Angst und Panikattacken

Bei Angststörungen wird die Angst unverhältnismäßig wahrgenommen, also der Situation oder dem Auslöser nicht angemessen und / oder unbegründet.
Panikattacken zeichnen sich in der Regel durch starkes Herzklopfen, Schweißausbrüche, Atembeschwerden, Beklemmungsgefühle und Schwindel aus.
Aus Angst und/oder Panikattacken zusammen mit dem Vermeidungsverhalten entsteht
oft ein Teufelskreis den es zu durchbrechen gilt.

Generell sind Frauen ca. doppelt so häufig betroffen wie Männer.
Wenn die Angst in den Vordergrund rückt, unkontrollierbar wird und unsere Gedanken bestimmt, dann hat sie ihre ursprüngliche Funktion verloren.
Die eigentlich schützende Angst wirkt lähmend und schränkt das alltägliche Leben
in vielen Bereichen stark ein.
Häufig entsteht für den Betroffenen ein Leidensweg, an dem Wahrnehmung, Gefühle, das Denken und verschiedene Körperreaktionen beteiligt sind: z.

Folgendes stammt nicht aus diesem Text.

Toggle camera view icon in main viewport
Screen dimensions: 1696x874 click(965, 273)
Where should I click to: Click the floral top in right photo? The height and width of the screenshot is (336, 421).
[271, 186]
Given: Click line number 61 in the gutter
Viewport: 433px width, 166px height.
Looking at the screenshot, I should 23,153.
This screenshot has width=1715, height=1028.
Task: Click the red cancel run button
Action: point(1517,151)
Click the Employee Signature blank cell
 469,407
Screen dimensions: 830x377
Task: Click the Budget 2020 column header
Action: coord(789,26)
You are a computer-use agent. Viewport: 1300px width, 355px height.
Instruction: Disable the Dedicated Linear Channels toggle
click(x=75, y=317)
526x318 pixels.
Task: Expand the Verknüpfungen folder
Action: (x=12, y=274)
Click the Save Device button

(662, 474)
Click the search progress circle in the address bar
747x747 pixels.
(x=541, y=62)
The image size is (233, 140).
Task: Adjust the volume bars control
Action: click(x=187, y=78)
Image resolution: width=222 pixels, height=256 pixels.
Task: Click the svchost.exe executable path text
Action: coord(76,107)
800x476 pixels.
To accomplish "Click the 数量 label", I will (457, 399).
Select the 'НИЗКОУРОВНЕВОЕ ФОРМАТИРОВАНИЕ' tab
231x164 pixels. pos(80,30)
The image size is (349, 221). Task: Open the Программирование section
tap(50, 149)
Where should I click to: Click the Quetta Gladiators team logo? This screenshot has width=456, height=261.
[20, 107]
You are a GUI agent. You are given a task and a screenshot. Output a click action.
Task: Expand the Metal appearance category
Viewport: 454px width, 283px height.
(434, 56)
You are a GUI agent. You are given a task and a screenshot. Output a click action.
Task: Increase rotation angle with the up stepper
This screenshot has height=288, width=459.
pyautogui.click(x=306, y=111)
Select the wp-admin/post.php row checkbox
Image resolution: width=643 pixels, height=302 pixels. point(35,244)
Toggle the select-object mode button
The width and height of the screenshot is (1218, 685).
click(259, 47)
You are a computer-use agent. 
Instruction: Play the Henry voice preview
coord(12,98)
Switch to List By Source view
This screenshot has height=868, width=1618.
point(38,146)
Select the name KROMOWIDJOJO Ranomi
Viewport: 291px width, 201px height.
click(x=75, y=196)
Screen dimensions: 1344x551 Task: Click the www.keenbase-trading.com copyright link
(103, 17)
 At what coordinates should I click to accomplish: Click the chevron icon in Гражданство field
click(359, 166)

B. Herzrasen, Schwitzen, Atemnot, Befürchtung zu versagen, sich zu blamieren oder nicht erwünscht zu sein etc.

Wenn dieser Kreislauf erst einmal in Gang gekommen ist, verstärken sich die unterschiedlichen Stressreaktionen gegenseitig. Im Extremfall schaukeln sie sich immer weiter hoch und enden schließlich in einer Panikattacke.